# [Exercise text]
When I was twenty years old in college, I calculated that the biggest lifetime expense I’ll have is not a mortgage or my college education but it is income taxes. From then on, I read everything I could about the tax code and how to get the most after-tax mileage out of every dollar I earn and save. The new tax law is the “American Tax Relief Act of 2012”. Essentially, the new act extends many of the tax breaks we have been using for years.
There are new income thresholds for ‘high income earners’. High income earners are joint filers whose taxable income is $450,000. These earners have a new tax rate of 39.6% and a top long-term capital gain and dividend tax rate of 20%. Our tax brackets are actually a tiered system, which means that only the amount of money above $450,000 is taxed at the new rate.
Joint filers with modified adjust gross income (magi) over $250,000 will begin to have their net investment income hit with an additional 3.8% Medicare surtax.
The alternative minimum tax (AMT) patch is now permanent, with the income threshold being linked to inflation. This is a huge relief to the hundreds of thousands of tax payers that would have been hit with AMT.
For estate taxes, there is now a permanent $5M exemption adjusted for inflation each year. So many will not be hit with estate taxes, but there is still the concern for state estate taxes. The annual gift tax exclusion is now $14,000.
For retirement plans the 2013 elective deferral to your 401(k) went up to $17,500, with a catch-up of $5,500. The IRA contribution limit increased to $5,500, with $1,000 catch-up. So if you’re 50 or older, you can stash away as much as $29,500 of tax-deferred savings.
When looking at your tax planning strategies such as which assets to hold in your tax-sheltered accounts, carefully analyze any tax impacts. The more you make, the more Uncle Sam will want to take.

# [Material provided]
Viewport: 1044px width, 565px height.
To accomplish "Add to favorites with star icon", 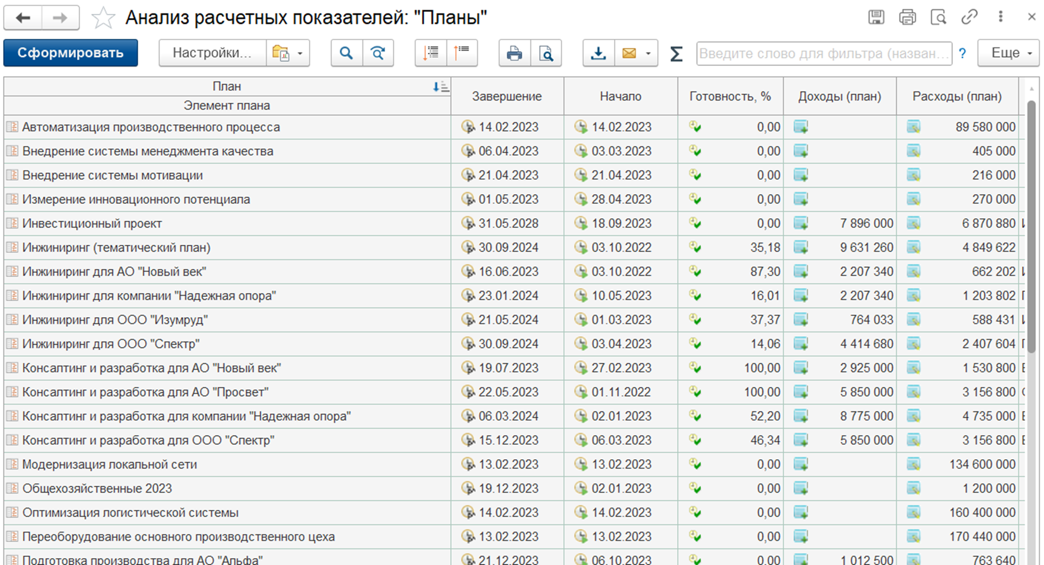I will click(103, 18).
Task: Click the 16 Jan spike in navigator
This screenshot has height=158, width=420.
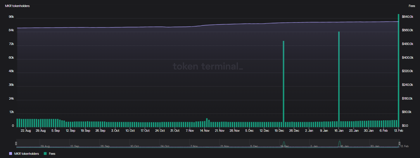Action: click(x=339, y=144)
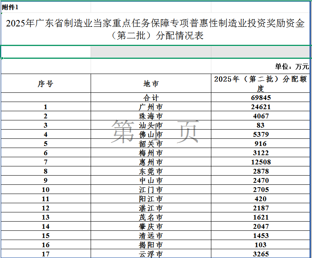Select the 序号 header cell
Viewport: 312px width, 258px height.
coord(46,84)
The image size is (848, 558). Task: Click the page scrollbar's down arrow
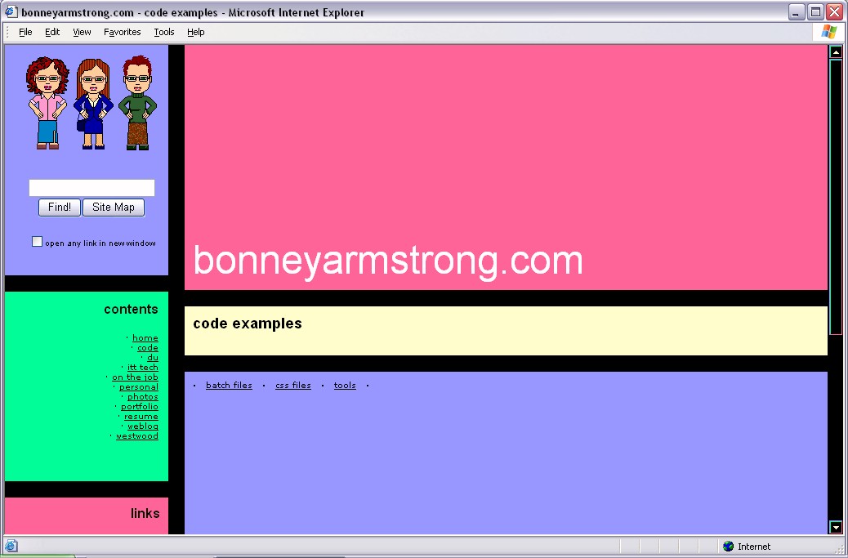(835, 528)
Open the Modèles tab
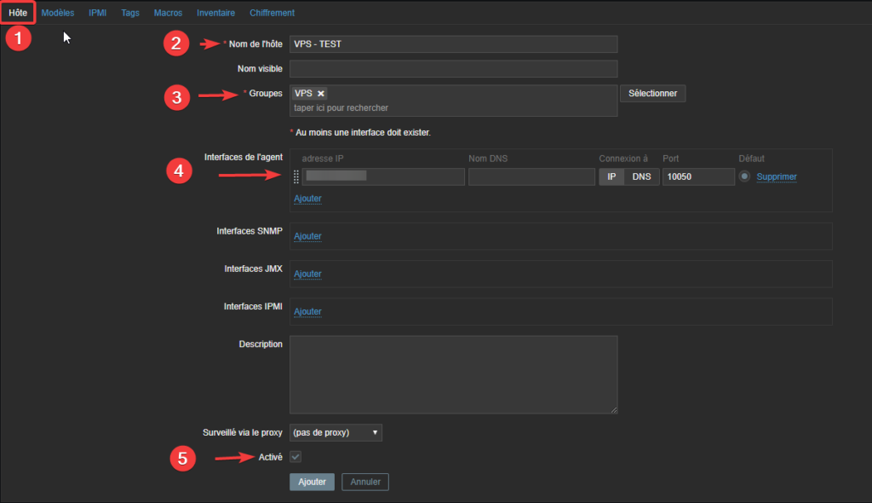The image size is (872, 503). [58, 13]
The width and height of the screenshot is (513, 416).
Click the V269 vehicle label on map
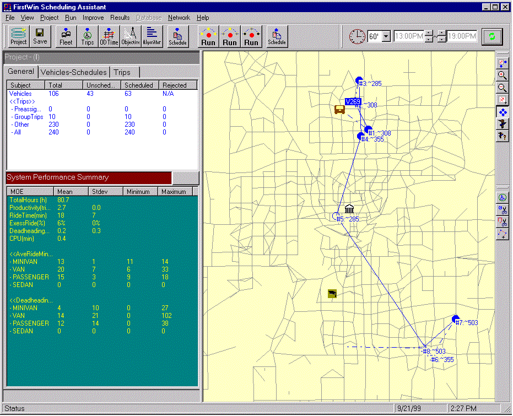point(353,101)

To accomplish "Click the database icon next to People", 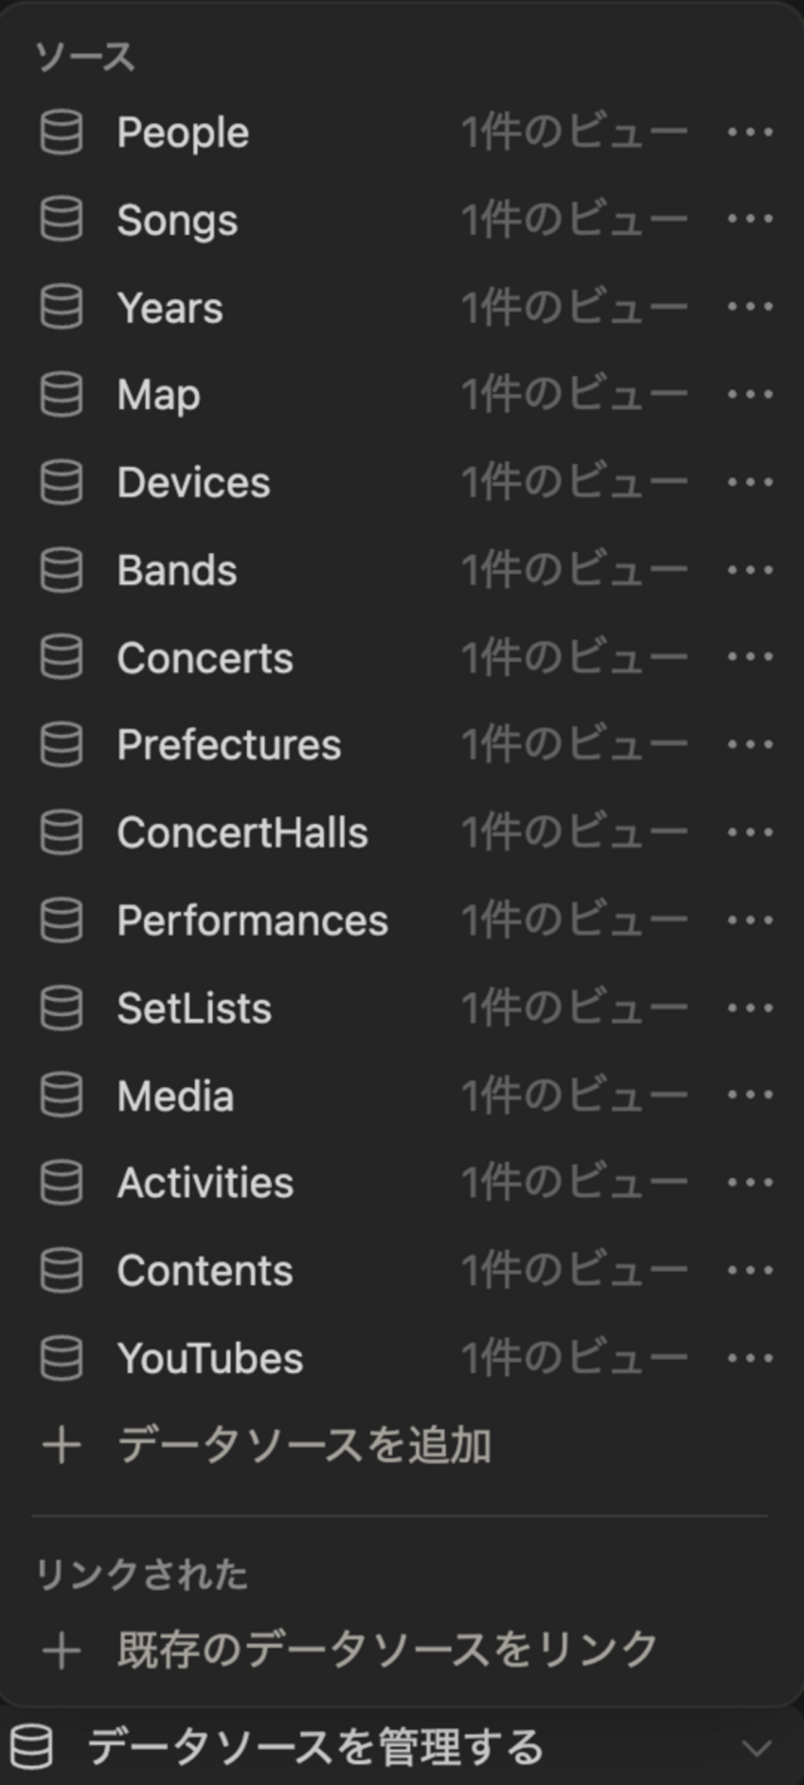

# [Apply what you read]
1 - According to the tax article, what is the annual gift tax exclusion?
2 - Say whether each statement agrees with the tax article, and quote the deciding words: (a) The alternative minimum tax patch is now permanent. (b) The IRA contribution limit rose to $6,000. (c) Joint filers with modified adjusted gross income over $250,000 face an additional 3.8% Medicare surtax on net investment income.
Answer from the tax article only, not from the items.

# [Responses by task]
1 - $14,000.

2 -
(a) Yes: "The alternative minimum tax (AMT) patch is now permanent"
(b) No: "The IRA contribution limit increased to $5,500"
(c) Yes: "Joint filers with modified adjust gross income (magi) over $250,000 will begin to have their net investment income hit with an additional 3.8% Medicare surtax"